— BEGIN Task input —
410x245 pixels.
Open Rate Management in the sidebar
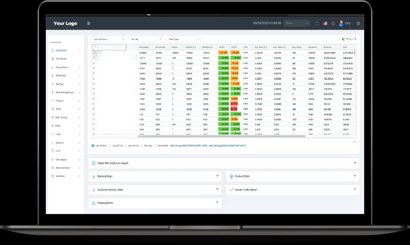[x=65, y=92]
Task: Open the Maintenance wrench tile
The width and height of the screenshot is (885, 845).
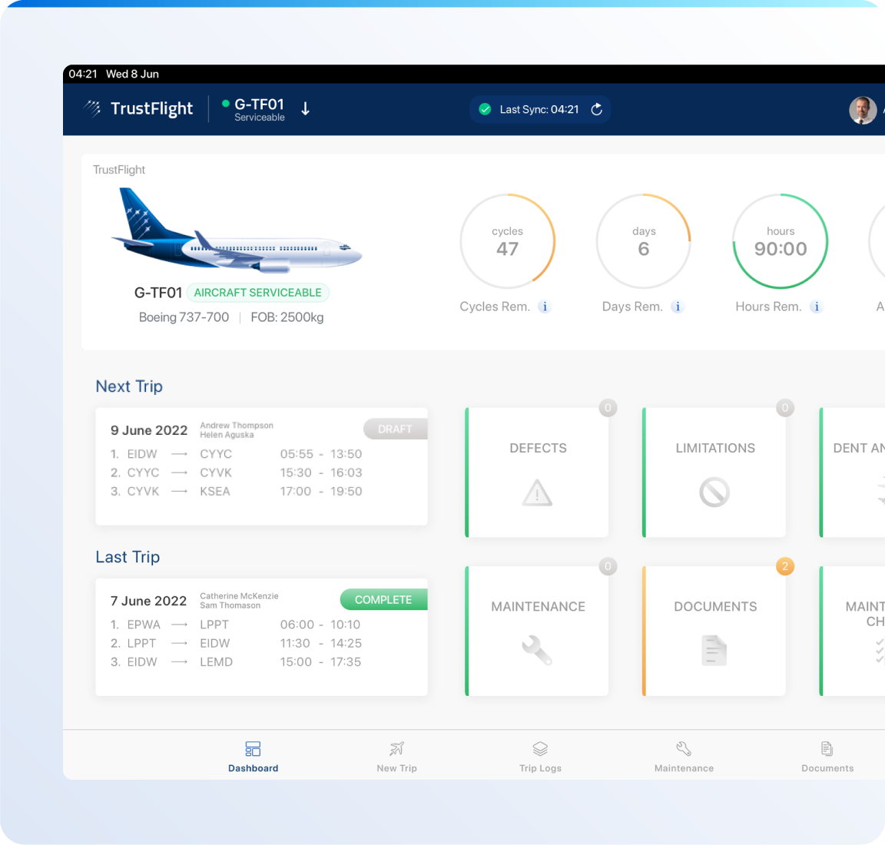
— END Task input —
Aim of the exercise:
Copy every line of the material above word for word, leaving out the pictures.

Complete output:
410x245 pixels.
Open Rate Management in the sidebar
[x=65, y=92]
Task: Open the Maintenance wrench tile
The width and height of the screenshot is (885, 845).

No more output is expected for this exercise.